**Data:**
========================

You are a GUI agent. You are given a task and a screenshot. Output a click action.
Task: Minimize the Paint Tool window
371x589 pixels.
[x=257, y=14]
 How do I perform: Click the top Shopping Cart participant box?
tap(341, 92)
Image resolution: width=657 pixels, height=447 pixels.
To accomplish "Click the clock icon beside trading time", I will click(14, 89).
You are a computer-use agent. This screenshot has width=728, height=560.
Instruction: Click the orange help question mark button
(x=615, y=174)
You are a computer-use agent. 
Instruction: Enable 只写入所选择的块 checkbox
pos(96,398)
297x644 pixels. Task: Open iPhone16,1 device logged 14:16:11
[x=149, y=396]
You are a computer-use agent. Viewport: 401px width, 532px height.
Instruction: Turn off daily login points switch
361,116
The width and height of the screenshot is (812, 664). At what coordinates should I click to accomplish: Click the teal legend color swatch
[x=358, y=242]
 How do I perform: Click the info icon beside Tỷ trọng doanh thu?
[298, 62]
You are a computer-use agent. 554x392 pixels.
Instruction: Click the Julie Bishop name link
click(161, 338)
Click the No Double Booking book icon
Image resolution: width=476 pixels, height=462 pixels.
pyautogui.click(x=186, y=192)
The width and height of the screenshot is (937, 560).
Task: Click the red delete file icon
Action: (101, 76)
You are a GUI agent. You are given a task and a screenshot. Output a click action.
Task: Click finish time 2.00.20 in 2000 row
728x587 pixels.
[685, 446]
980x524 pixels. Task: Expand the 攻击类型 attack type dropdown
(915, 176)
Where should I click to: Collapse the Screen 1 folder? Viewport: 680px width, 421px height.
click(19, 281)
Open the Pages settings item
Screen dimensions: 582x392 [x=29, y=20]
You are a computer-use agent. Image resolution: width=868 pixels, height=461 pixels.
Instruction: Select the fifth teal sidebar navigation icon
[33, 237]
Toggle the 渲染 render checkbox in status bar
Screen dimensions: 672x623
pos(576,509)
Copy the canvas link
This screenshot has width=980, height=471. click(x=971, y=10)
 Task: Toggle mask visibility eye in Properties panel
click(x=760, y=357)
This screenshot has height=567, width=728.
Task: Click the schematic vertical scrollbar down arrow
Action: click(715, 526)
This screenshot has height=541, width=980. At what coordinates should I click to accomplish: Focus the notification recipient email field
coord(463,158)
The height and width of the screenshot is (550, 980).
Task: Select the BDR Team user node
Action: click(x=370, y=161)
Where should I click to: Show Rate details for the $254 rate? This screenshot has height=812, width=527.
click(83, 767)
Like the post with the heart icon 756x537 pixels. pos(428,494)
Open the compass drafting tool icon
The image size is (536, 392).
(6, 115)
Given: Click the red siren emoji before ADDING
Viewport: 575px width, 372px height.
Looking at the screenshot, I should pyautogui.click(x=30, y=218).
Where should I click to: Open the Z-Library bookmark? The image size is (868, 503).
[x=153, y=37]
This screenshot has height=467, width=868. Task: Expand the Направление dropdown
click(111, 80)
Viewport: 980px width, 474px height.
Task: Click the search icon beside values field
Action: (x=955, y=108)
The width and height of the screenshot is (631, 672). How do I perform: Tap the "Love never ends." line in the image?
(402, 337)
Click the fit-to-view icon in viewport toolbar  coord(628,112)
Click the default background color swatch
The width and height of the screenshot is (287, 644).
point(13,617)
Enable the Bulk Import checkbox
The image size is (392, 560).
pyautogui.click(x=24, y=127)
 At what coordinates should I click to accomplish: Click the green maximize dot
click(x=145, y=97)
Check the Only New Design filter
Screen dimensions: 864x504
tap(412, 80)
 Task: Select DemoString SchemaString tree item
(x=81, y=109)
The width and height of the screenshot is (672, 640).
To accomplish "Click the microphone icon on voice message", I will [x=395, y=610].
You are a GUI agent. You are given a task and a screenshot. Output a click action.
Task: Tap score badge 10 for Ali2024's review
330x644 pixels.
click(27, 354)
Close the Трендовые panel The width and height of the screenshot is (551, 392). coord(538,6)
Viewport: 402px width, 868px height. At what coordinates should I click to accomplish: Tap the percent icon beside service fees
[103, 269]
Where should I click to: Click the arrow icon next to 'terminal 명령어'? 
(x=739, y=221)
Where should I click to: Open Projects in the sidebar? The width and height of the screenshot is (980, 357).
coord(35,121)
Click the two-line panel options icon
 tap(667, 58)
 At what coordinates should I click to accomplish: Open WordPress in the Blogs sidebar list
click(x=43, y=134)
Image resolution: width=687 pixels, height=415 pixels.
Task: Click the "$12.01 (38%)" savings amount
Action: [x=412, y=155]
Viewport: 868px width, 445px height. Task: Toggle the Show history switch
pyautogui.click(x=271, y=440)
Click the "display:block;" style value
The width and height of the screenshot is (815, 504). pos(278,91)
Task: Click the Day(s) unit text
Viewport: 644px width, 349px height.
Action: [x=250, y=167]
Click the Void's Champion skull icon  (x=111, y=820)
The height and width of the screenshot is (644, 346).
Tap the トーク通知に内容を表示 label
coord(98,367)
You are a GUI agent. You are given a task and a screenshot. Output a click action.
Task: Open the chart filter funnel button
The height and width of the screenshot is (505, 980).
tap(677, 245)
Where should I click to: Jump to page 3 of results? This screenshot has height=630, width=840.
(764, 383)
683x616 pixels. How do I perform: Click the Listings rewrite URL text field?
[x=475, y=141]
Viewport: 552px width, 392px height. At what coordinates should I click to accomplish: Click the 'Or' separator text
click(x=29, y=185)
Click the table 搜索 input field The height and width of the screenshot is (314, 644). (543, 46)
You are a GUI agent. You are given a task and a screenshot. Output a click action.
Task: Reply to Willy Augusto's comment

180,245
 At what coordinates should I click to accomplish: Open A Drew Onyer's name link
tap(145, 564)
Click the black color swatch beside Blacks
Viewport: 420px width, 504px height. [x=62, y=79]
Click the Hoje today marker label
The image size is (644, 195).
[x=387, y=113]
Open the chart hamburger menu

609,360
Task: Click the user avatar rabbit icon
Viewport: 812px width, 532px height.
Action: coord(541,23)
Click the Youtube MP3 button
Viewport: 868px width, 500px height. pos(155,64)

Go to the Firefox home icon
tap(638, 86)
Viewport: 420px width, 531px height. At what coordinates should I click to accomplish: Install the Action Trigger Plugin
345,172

========================

**The task:**
Say how many lines of the records include the string "time"; the number alone is enough.

**Task response:**
2